Dengan tekanan geopolitik yang meningkat di Laut Cina Selatan dan perlombaan teknologi militer antarnegara besar, Indonesia berupaya mengambil posisi tengah — memperkuat diri sambil menjaga stabilitas kawasan.

Kabar terbaru dari Jakarta segera menarik perhatian di berbagai ibu kota dunia.

  • Beijing menyambut positif langkah ini. Dalam laporan Global Times, pemerintah China memuji Indonesia sebagai “mitra strategis baru dalam kerja sama pertahanan yang saling menguntungkan.”
  • Washington menanggapi dengan hati-hati. Sejumlah analis pertahanan AS menilai keputusan Indonesia “sepenuhnya sah secara kedaulatan,” meski mereka mengingatkan adanya risiko “ketergantungan teknologi dari mitra non-transparan.”
  • Paris di sisi lain tetap yakin bahwa kontrak Rafale akan berjalan paralel tanpa gangguan.

Sementara itu, pengamat pertahanan dari The Diplomat menilai bahwa langkah Indonesia menunjukkan kemampuan memainkan politik keseimbangan antara Barat dan Timur.

“Indonesia menempatkan dirinya sebagai kekuatan netral dengan kemampuan udara yang tangguh. Ini meningkatkan posisi tawar Indonesia di kawasan,” tulis analis pertahanan regional James Harland, Jum’at (17/10/2025).

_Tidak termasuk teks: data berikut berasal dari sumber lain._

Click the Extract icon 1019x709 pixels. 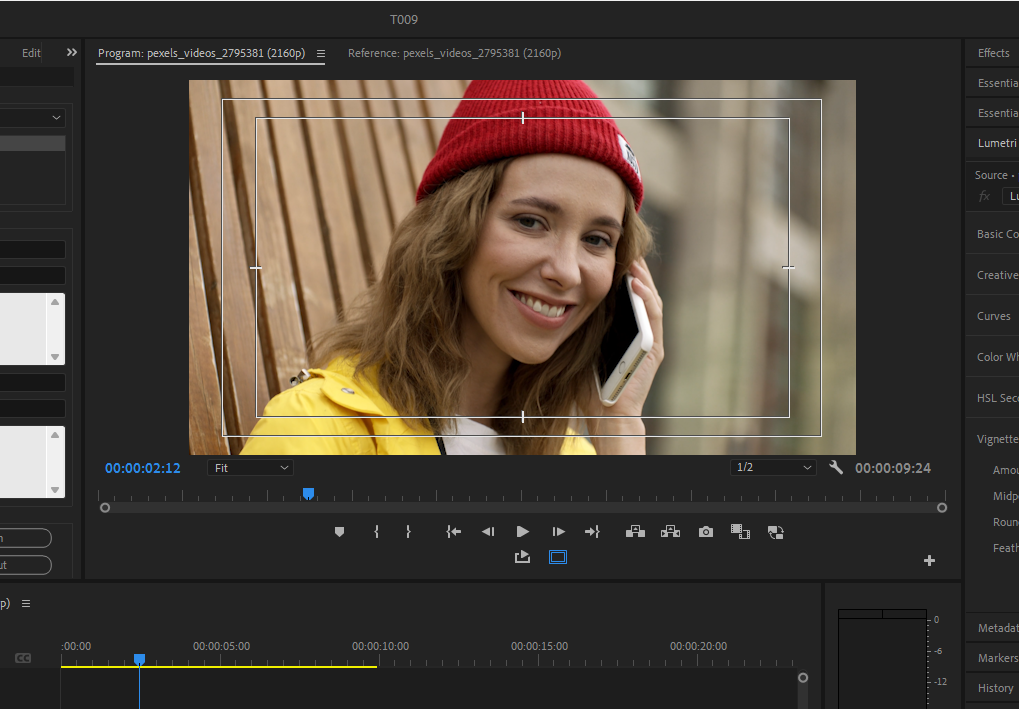(670, 531)
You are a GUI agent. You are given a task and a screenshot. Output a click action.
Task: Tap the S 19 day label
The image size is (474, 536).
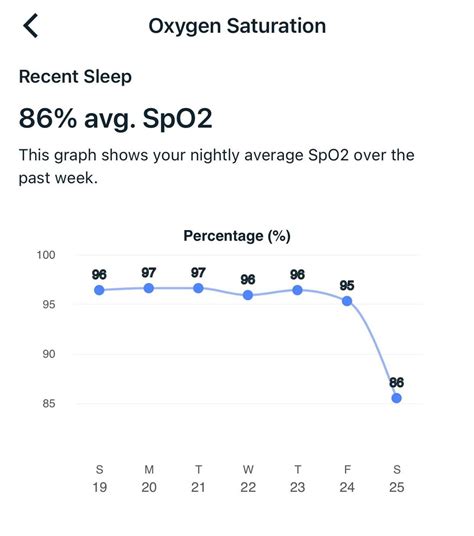tap(99, 479)
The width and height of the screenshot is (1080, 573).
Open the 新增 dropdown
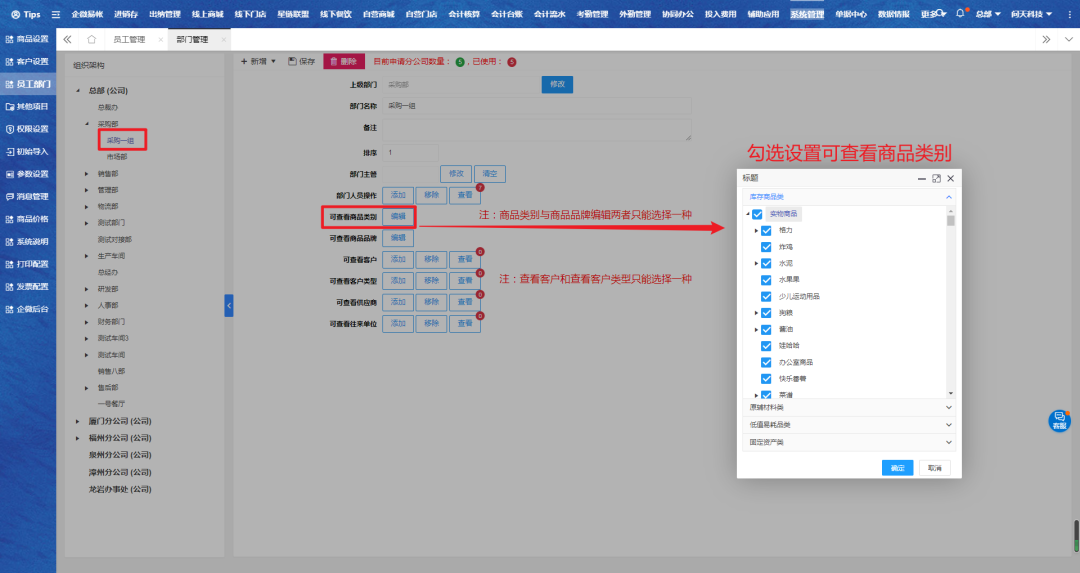[x=258, y=62]
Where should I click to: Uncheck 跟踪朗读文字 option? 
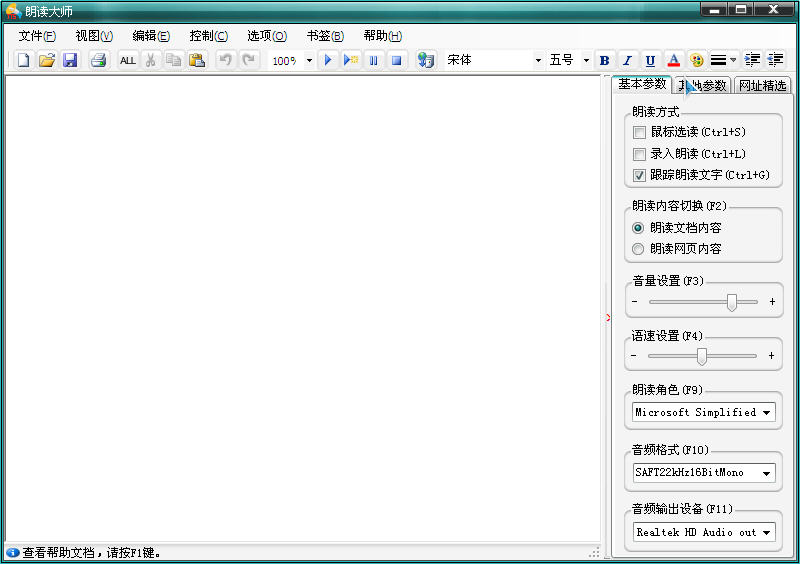point(639,175)
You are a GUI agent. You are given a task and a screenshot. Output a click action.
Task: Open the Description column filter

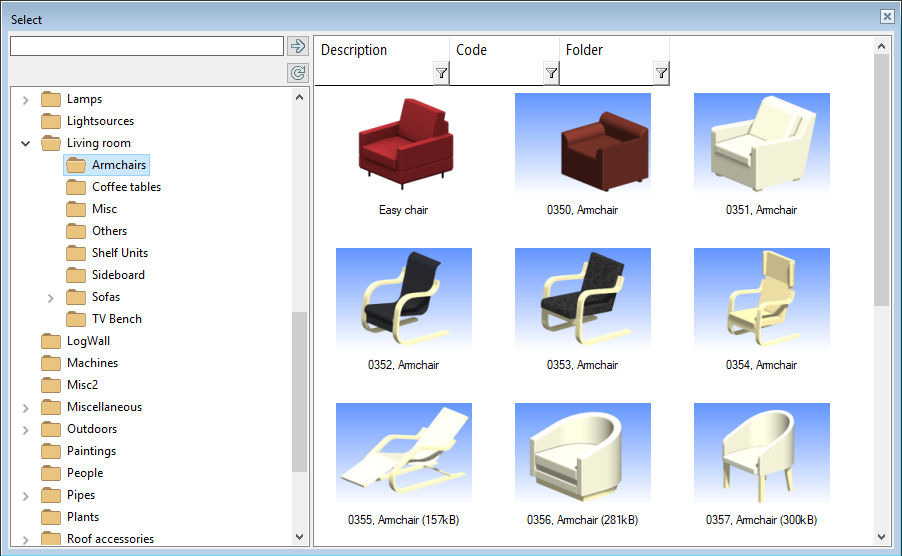coord(441,73)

Jika pengadaan ini terealisasi, Indonesia akan menjadi negara pertama di Asia Tenggara yang mengoperasikan J-10C.
Dengan kombinasi Rafale (Prancis) dan J-10C (China), TNI Angkatan Udara akan memiliki dua sistem utama dari dua kubu teknologi dunia — menjadikan Indonesia salah satu kekuatan udara paling berimbang di Asia Tenggara.

Langkah ini juga berpotensi mengubah dinamika kekuatan regional.
Negara seperti Singapura dan Malaysia, yang lebih mengandalkan pesawat buatan Barat, diperkirakan akan menyesuaikan strategi pertahanannya untuk menyeimbangkan postur baru Indonesia.

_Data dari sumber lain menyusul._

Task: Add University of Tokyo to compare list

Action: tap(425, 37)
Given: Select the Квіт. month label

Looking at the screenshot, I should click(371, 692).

Meskipun pernyataan Menhan sudah menegaskan arah kebijakan, proses administrasi pengadaan masih menunggu tahapan resmi dari DPR RI dan Kementerian Keuangan.
Komisi I DPR, yang membidangi urusan pertahanan, dijadwalkan membahas pembiayaan proyek J-10C pada akhir Oktober 2025.

Sejumlah pihak di parlemen menekankan pentingnya transparansi dan akuntabilitas dalam proyek besar ini agar tidak menimbulkan beban fiskal berlebihan.
Namun, dengan pernyataan terbuka Menhan Sjafrie, arah kebijakan pemerintah sudah jelas — modernisasi kekuatan udara menjadi prioritas utama pertahanan nasional tahun 2025–2030.

Kemenhan menyebut kemungkinan kerja sama dengan PT Dirgantara Indonesia (PTDI) dalam aspek pemeliharaan dan produksi suku cadang ringan.
Beijing dikabarkan terbuka terhadap skema transfer teknologi terbatas, terutama dalam bidang pelatihan teknisi dan perawatan sistem avionik.

Meski belum ada kesepakatan resmi, langkah ini diharapkan membuka peluang bagi industri pertahanan Indonesia untuk meningkatkan kemampuan teknologinya secara bertahap.

Pernyataan Menhan Sjafrie pada 15 Oktober 2025 menandai babak baru dalam arah strategis pertahanan Indonesia.
Rencana pembelian 42 unit J-10C bukan hanya keputusan militer, tetapi juga langkah diplomatik yang mencerminkan kemandirian Indonesia di tengah dinamika global yang penuh tekanan.

Dengan kemampuan tempur modern dan jangkauan operasi luas, J-10C akan memperkuat posisi Indonesia sebagai kekuatan udara utama di Asia Tenggara.
Namun, di balik itu semua, tantangan utama tetap sama: memastikan bahwa setiap kerja sama luar negeri mendukung kepentingan nasional dan tidak menciptakan ketergantungan baru.

Menhan Sjafrie menutup pernyataannya dengan nada optimis:

“Modernisasi ini bukan perlombaan senjata, tetapi investasi untuk menjaga perdamaian dan kedaulatan,” akhir Sjafrie, Rabu (15/10/2025).

Dengan kalimat itu, Indonesia menegaskan komitmennya: memperkuat diri bukan untuk berperang, tetapi untuk memastikan langit Nusantara tetap aman dan berdaulat.